Цыган улыбнулся застенчиво, будто похвалы выслушивал. Ему льстило, что его голову комитат оценил так высоко.
— Так что будь уверен: деньги твои унёс не я, а те, из усадьбы напротив.
— Грабители!
— Именно. Грабители. Хуже того: богоотступники. Доброе дело землю от них избавить. Всё равно как волка или ястреба подстрелить.
— Вот, вот, — закивал Котофей.
— Этот дерзкий юнец, который соблазнил
— Понимаю. Понимаю.
— Юнец этот думает, что жену мою возьмёт тогда к себе, второй любовницей. День — с ней, день — с Ципрой, дочкой твоей.
— Ух! Позли, позли меня ещё, позли хорошенько.
— Они там ни бога, ни закона не признают. Делают, что хотят. Ты когда последний раз дочку видел?
— Недели две назад.
— Не заметил разве, что сохнет она? Это он, проклятый, заморочил её. И погубит.
— Я сам его погублю!
— А что ты сделаешь?
Котофей ткнул перед собой ножом и крутнул им, показывая что всадит в грудь и повернёт несколько раз.
— А как ты к нему подступишься? Днём он с ружьём не расстаётся, как на охоте. А ночью усадьба вся кругом заперта. Заметят, что лезут, — вам несдобровать. Они тоже люди отчаянные.
— Можешь не сомневаться! Уж положись на меня. Кто Котофею попадётся, так просто не уйдёт. Крак! Только косточки захрустят. Шеи посворачиваю им как миленьким.
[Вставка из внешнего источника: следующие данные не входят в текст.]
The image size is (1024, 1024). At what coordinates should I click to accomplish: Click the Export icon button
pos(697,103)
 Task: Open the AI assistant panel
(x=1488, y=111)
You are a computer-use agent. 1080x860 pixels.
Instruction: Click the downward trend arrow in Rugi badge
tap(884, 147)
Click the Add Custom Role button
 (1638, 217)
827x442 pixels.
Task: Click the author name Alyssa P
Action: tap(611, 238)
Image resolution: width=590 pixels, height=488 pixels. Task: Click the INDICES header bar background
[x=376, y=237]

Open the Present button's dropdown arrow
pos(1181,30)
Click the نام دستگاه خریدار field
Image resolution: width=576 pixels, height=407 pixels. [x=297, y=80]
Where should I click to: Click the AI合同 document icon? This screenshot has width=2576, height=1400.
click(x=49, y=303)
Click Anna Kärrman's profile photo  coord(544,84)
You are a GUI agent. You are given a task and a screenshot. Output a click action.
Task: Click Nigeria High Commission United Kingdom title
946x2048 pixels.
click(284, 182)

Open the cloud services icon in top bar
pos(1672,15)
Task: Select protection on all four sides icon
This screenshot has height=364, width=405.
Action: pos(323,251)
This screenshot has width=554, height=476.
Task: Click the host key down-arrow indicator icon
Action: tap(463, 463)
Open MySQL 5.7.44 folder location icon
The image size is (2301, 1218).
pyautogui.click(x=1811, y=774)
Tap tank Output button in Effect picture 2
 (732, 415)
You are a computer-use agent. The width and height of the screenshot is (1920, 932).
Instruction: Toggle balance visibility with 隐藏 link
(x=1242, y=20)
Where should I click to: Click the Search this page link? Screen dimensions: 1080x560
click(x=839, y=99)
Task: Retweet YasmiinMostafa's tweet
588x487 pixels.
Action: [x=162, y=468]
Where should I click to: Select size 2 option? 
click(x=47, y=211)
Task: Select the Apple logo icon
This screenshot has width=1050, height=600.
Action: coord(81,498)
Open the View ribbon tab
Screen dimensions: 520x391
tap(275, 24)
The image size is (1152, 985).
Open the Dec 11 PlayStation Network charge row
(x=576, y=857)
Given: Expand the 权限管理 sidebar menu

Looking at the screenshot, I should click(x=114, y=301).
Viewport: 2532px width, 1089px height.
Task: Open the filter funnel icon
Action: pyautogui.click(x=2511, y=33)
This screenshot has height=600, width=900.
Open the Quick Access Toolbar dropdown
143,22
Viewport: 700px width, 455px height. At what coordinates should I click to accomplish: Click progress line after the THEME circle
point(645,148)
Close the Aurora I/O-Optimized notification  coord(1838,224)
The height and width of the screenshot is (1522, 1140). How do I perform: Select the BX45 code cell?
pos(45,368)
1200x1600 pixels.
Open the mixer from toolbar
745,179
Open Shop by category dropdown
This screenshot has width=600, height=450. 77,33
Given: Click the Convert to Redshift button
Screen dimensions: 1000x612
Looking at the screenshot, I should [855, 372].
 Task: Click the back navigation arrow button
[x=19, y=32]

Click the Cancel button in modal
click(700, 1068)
— Знаю, ты артист. Вот и ко мне ловко как проник. К ним точно так же можно пробраться: людей своих скрипачами, кларнетистами переряди.
— О-о-о, это забота не твоя! Котофей дважды одно и то же не повторяет. Уж я найду — как, никуда они не денутся.
— Только одно ещё. Ты сразу-то не убивай, сначала поспрашивай.
— Знаю. Куда мои деньги девали, попытаю.
— Не с того начинай! Вдруг да не сознаются.
— О, насчёт этого не сомневайся. Я гвоздиком им под ногтями поковыряю, головку стяну ремнём сыромятным — признаются, что в гробе отцовском припрятали, не то что там.
— Ты лучше меня послушай. Делай, как я скажу. Не старайся унесённые деньги разыскать. Подумаешь, сокровище! Несколько тысяч форинтов. Даже если не отыщешь, не беда, я тебе вдвое против этого дам. Сколько в котомке унесёшь. Тебе там кое-что другое надо раздобыть.
— Что?
— Грамоту за пятью чёрными печатями.
— Грамоту? За пятью печатями?
— А чтобы тебя не надули, другой бумаги не подсунули, ты ведь не сумеешь прочесть, послушай, какие там на печатях гербы. На одной печати — русалка с рыбьим хвостом и с полумесяцем в руках, это герб Аронфи. На другой — аист с тремя пшеничными колосьями в лапе, это герб исправника, третий герб, Няради, — единорог в полуколесе, четвёртый, заседателя, — корона и рука с мечом. А пятая печать, она должна быть посередине — с гербом самого Топанди: венценосной змеёй.